Vulkan is unlike earlier graphics APIs in that drivers do not perform certain
optimizations, such as pipeline reuse, for apps. Instead, apps using Vulkan must
implement such optimizations themselves. If they do not, they may exhibit worse
performance than apps running OpenGL ES.


When apps implement these optimizations themselves, they have the potential
to do so more successfully than the driver can, because they have access to
more specific information for a given use case. As a result, skillfully
optimizing an app that uses Vulkan can yield better performance than if the
app were using OpenGL ES.


This page introduces several optimizations that your Android app can implement
to gain performance boosts from Vulkan.

## Hardware acceleration


Most devices
[support Vulkan 1.1 via hardware acceleration](https://developer.android.com/reference/android/content/pm/PackageManager#FEATURE_VULKAN_HARDWARE_VERSION) while a small subset support
it via software emulation. Apps can detect a
software-based Vulkan device using `vkGetPhysicalDeviceProperties`
and checking the `deviceType` field of the returned structure.
[SwiftShader](https://github.com/google/swiftshader) and other
CPU-based implementations have the value `VK_PHYSICAL_DEVICE_TYPE_CPU`.
Apps can check specifically for SwiftShader by checking the `vendorID` and `deviceID`
fields of this same structure for SwiftShader-specific values.

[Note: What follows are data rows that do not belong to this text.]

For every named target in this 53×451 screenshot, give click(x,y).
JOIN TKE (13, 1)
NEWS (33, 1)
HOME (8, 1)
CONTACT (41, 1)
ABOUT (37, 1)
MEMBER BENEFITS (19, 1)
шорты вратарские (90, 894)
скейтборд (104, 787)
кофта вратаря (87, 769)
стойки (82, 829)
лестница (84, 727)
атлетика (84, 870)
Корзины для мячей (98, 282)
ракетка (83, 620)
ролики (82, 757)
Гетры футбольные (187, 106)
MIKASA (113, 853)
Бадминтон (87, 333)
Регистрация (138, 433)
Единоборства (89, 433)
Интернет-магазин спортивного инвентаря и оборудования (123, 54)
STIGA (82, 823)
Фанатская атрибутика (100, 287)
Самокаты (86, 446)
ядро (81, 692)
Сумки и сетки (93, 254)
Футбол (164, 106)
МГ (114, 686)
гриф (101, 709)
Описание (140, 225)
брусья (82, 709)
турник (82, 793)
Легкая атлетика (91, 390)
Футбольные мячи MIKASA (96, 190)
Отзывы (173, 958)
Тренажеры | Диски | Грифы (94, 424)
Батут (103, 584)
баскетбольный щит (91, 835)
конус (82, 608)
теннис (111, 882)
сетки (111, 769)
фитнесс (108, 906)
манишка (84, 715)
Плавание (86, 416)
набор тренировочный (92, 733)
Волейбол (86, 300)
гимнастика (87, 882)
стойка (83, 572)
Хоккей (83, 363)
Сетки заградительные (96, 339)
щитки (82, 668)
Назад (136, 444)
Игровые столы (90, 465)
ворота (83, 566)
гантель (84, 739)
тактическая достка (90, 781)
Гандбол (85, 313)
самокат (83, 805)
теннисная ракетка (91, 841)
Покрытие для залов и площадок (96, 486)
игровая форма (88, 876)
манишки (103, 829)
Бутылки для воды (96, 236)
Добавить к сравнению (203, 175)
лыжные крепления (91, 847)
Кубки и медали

Performance-critical apps should avoid using software-emulated Vulkan implementations
and fall back to OpenGL ES instead.

## Apply display rotation during rendering


When the upward-facing direction of an app doesn't match the orientation of the device's
display, the compositor rotates the app's swapchain images so that it
does match. It performs this rotation as it displays the images, which results
in more power consumption---sometimes significantly more---than if it were not
rotating them.


By contrast, rotating swapchain images while generating them results in
little, if any, additional power consumption. The
`VkSurfaceCapabilitiesKHR::currentTransform` field indicates the rotation
that the compositor applies to the window. After an app applies that rotation
during rendering, the app uses the `VkSwapchainCreateInfoKHR::preTransform`
field to report that the rotation is complete.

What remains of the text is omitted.